Hey Luke, hardly ever see you post on here. On their website, Netgain claims their Warp 8 is a twin to the ADC 8" motor (203-06-4001A), so I would think they are close or identical in size. Might wanna call Netgain and see if you can talk to George. There might be a brush compound that could take that amount of amperage for a 1/4 mile. White Zombie used to have two of those things connected to a Zilla 2K after all.


----------



## liveforphysics (Jan 16, 2014)

I found the cause of the blasts of sparks was due to hitting the Zilla's rev limiter. If I stay off limiter (which takes careful throttle control, as the wheel spins up so quickly when it looses traction), the motor seems to do fine. 

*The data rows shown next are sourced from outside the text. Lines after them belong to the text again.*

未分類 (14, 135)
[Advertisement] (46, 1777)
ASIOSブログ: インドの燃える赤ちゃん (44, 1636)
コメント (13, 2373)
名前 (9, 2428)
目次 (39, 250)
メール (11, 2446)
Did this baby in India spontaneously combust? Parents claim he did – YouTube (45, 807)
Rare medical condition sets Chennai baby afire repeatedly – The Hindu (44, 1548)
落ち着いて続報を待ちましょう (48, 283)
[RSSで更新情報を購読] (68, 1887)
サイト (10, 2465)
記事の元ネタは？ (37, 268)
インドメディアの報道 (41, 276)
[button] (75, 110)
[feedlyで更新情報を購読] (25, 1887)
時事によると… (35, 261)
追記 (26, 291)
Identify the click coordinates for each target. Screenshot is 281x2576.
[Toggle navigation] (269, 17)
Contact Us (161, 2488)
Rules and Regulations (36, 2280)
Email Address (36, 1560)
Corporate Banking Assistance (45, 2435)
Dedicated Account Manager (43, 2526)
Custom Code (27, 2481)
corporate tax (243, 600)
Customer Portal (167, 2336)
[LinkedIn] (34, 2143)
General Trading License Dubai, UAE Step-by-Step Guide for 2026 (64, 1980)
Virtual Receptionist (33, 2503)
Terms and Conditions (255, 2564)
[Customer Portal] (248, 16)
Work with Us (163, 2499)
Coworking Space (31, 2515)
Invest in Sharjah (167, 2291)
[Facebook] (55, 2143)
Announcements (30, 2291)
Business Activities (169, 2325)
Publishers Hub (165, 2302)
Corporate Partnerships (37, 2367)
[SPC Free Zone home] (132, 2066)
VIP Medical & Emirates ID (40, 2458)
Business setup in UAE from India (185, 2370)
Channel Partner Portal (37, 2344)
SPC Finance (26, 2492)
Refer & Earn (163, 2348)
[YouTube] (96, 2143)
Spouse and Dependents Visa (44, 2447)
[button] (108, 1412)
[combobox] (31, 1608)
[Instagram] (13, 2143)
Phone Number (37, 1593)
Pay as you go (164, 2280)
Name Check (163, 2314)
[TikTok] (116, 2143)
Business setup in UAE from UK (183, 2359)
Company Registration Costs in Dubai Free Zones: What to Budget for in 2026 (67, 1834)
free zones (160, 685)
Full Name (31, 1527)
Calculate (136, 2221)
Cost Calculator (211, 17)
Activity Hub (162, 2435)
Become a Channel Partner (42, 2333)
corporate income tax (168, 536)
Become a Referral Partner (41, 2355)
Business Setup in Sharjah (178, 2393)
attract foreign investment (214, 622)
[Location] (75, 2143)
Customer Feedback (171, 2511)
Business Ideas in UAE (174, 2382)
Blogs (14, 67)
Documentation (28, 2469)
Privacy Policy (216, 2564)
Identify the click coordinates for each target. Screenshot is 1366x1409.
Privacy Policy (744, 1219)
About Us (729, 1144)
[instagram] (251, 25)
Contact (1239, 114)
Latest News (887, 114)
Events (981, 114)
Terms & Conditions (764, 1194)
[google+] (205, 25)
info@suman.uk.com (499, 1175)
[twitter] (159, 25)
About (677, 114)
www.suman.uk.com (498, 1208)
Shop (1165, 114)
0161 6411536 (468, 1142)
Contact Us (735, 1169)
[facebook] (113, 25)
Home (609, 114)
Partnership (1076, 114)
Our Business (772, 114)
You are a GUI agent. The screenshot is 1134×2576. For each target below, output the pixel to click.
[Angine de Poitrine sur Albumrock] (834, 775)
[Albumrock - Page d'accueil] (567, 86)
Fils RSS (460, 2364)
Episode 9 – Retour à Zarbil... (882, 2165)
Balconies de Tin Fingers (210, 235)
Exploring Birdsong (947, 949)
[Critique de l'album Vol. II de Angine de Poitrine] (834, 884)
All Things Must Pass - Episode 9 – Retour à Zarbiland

So I turned it up to 1kA, and now it pulls better. It's decently quick to drive now, but still a little soft. 

Considering going to a Zilla 2k and putting a taller gear in her to give her some legs.


----------



## dcb (Dec 5, 2009)

sounds like a fun project, was looking at the nedra site and thought of this thread:
http://www.nedra.com/build.html

CG might be an issue for a sparrow, spinning the tires more with a 2k probably won't make it go faster, might just try a taller (lower ratio) gear for starters and see how it does with less tire slip.


----------



## liveforphysics (Jan 16, 2014)

I know I can put a slick that works with a well prepped track surface and not have wheelspin be an issue. For the street, its already reasonably adequate just feeding this little 8" 200kW, but she's pretty soft for the strip.


----------